Röyksopp on building a creative universe for their new work

The Norwegian electronic music duo discuss why they parted with the “traditional album format” back in 2014, their newly released project, Profound Mysteries, and how they try to carry some of David Lynch’s spirit into their own work

“After seeing Mulholland Drive in the movies back in the day, we went out and we started talking. What was it about? How it ended and so on,” recalls Svein Berge, one half of Norwegian music duo Röyksopp. “And then we overheard a person saying, I understood everything – meaning it. And that just undermines everything! If you did, I feel a bit sorry for you. That’s not really the object and the idea of it.”

That’s the idea that the childhood friends turned long-time production partners want to latch onto with their new project, Profound Mysteries. “It’s that kind of sentiment, obviously not as dark as in Lynch’s universe, but we want to evoke, stir up something rather than just being, you being, or the listener being, or viewer being passive,” Berge explains.
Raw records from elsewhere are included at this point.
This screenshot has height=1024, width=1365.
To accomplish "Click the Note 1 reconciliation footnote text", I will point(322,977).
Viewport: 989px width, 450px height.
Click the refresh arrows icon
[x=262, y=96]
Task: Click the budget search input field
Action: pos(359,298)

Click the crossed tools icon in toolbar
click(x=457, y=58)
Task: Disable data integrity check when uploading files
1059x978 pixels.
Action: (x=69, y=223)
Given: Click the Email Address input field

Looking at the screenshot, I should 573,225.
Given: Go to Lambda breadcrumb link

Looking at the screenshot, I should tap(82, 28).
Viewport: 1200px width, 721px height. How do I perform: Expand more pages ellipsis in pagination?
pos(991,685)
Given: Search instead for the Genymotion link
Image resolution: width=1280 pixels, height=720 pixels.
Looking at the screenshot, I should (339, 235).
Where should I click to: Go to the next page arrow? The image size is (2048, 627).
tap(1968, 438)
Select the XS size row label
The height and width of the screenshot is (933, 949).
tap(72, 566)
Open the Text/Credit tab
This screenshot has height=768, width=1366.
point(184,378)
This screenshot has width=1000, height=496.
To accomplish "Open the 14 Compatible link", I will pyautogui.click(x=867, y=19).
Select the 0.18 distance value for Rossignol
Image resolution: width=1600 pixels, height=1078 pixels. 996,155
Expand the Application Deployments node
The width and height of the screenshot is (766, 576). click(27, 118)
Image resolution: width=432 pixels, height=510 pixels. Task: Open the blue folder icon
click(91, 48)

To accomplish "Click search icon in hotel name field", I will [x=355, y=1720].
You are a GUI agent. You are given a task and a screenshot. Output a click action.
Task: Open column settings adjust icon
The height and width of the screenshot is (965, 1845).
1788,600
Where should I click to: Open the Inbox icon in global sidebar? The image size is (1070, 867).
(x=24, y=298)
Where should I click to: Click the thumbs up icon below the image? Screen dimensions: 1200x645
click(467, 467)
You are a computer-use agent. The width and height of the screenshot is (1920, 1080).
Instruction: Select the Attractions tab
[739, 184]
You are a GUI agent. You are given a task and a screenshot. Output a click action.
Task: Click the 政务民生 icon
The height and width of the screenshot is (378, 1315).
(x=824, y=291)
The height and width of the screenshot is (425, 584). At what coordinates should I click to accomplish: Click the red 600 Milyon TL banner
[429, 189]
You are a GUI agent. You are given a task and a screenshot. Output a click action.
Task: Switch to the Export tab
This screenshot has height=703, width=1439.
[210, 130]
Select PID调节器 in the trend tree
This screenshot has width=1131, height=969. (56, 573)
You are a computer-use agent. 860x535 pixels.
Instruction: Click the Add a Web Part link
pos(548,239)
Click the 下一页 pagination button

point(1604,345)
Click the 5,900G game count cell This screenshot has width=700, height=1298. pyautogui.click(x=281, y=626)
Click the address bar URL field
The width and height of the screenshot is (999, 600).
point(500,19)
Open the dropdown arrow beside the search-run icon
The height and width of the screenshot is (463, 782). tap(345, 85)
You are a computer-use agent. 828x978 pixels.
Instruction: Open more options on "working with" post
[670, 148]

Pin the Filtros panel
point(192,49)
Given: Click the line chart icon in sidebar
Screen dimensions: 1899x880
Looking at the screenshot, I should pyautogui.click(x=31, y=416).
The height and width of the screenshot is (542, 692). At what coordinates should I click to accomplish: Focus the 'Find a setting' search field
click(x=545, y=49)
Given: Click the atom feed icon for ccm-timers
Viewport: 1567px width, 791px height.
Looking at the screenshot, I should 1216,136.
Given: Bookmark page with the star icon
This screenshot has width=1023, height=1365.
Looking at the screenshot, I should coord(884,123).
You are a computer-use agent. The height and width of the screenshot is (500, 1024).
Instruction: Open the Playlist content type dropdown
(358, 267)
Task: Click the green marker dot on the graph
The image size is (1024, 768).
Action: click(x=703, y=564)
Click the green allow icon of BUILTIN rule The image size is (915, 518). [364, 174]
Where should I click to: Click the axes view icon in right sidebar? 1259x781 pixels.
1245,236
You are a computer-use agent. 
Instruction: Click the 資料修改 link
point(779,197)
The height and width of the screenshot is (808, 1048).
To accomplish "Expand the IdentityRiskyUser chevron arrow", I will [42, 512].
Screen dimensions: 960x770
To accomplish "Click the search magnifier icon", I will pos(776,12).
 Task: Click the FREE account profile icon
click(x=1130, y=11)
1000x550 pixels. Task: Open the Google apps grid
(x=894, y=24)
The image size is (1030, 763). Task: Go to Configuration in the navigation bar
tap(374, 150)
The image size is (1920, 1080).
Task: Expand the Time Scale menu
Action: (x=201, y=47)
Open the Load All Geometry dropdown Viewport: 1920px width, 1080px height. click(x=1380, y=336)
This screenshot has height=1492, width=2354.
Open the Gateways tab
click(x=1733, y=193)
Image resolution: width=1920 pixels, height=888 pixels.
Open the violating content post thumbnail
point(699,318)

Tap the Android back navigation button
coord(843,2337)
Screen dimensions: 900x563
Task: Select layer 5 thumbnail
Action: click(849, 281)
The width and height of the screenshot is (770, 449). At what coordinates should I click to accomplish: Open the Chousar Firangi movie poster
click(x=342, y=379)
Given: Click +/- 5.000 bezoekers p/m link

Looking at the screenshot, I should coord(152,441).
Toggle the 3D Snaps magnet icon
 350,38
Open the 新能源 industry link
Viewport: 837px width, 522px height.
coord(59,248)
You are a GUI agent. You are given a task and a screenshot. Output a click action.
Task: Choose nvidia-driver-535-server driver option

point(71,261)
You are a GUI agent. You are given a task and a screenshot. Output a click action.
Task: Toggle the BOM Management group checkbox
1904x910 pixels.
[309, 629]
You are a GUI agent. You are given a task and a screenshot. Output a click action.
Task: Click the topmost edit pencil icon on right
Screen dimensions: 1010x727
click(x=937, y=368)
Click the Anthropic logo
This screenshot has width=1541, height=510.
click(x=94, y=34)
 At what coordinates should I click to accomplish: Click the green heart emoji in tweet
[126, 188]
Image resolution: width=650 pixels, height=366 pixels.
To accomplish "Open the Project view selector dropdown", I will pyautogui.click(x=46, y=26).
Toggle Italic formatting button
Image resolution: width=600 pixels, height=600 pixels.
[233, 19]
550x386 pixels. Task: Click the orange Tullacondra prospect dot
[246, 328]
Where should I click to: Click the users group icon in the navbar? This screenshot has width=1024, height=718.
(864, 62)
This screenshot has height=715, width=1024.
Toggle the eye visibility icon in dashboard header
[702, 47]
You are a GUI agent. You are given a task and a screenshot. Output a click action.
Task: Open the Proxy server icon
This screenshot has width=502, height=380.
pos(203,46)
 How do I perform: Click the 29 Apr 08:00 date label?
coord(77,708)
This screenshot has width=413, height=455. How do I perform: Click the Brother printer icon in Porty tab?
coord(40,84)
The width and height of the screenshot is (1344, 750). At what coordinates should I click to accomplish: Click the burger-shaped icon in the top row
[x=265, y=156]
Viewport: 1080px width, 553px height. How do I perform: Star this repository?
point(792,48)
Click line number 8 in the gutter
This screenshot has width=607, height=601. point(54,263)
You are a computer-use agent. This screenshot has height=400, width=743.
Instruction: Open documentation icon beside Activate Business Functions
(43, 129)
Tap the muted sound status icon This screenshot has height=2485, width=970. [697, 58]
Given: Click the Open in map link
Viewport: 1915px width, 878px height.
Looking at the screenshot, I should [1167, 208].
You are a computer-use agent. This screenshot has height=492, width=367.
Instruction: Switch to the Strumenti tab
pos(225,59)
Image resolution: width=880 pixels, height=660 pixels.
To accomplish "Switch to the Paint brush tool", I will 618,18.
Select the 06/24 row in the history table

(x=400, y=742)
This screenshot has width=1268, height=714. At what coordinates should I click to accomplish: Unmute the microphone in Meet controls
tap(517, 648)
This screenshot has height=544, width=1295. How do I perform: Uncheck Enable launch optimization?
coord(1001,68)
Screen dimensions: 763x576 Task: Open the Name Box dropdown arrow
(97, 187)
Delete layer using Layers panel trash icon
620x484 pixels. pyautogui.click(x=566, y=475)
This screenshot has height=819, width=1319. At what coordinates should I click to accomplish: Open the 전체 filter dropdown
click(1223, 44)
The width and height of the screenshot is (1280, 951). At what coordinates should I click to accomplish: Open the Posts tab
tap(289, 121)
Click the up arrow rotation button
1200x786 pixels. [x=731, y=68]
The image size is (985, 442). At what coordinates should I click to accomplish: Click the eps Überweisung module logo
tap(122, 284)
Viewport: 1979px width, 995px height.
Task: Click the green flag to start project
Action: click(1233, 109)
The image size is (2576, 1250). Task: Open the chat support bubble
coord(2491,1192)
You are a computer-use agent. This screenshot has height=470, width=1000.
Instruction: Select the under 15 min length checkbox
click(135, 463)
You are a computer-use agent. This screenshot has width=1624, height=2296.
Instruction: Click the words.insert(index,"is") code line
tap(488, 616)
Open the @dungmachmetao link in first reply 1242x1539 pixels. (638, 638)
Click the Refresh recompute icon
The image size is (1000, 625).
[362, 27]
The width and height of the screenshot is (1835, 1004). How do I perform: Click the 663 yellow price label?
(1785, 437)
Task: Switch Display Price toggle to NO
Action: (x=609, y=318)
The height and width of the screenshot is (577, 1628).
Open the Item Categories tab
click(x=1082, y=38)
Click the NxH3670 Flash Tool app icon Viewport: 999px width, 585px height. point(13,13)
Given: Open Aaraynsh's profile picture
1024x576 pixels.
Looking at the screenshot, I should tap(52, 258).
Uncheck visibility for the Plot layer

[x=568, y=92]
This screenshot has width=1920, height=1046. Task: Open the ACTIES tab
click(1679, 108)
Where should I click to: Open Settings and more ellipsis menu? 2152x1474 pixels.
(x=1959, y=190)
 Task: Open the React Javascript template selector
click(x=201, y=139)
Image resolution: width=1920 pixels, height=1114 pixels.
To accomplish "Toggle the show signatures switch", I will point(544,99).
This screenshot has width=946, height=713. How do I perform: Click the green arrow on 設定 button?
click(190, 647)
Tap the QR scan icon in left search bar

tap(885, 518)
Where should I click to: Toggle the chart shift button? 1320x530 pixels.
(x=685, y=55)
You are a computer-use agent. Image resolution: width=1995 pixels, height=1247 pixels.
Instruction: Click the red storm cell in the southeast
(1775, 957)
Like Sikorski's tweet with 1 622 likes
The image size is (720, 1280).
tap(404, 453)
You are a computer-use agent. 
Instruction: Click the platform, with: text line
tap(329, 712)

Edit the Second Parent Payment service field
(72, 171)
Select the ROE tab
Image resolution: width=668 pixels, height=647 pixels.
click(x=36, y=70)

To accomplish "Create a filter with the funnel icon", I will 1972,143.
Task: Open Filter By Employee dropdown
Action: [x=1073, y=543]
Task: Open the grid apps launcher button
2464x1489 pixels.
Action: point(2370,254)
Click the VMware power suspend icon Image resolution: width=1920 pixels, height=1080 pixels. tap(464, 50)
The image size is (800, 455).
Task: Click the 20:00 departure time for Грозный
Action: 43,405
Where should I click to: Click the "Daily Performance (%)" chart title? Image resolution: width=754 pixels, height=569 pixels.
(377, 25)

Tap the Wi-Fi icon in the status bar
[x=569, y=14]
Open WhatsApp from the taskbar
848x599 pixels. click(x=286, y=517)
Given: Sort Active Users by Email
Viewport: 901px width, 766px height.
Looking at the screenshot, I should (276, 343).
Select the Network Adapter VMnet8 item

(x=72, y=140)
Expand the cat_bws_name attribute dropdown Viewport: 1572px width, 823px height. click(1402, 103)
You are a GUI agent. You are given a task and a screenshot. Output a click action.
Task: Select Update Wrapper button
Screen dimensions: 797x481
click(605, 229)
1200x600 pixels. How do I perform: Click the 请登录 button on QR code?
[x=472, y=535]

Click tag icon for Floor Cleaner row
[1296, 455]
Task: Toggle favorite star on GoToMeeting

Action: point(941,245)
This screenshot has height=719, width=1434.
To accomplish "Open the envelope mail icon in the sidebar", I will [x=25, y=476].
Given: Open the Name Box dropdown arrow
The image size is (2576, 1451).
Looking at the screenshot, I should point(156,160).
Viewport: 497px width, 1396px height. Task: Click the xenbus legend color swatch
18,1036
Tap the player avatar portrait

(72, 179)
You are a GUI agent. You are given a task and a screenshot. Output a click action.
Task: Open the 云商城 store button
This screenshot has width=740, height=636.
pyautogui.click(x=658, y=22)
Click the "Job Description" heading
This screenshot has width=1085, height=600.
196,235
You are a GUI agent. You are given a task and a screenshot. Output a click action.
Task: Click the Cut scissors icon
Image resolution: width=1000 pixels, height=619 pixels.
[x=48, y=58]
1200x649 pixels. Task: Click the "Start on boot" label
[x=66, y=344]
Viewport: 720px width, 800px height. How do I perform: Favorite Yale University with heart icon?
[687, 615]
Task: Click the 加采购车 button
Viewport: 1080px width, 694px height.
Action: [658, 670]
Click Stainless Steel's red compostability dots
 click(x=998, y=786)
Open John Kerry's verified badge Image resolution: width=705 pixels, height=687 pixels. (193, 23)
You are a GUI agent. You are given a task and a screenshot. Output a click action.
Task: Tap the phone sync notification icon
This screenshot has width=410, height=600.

Profound Mysteries comes 21 years after the release of their heralded debut Melody AM, which kicked off a journey of five albums, drawing to a climax with 2014’s The Inevitable End. It was their “goodbye to the traditional album format”, as they put it at the time, and dealt “with things ending and death … so it felt like a natural send off at that point”, Berge says today.

What prompted that change of course? “I think the somewhat pompous answer would be that we felt we had done the things we wanted to do within the traditional format. And also, given the times we’re living in, in terms of how music is being released and distributed and so on, rather than looking at those things as a hindrance, we saw that as opportunity and finding new ways of releasing the music in the future,” he explains.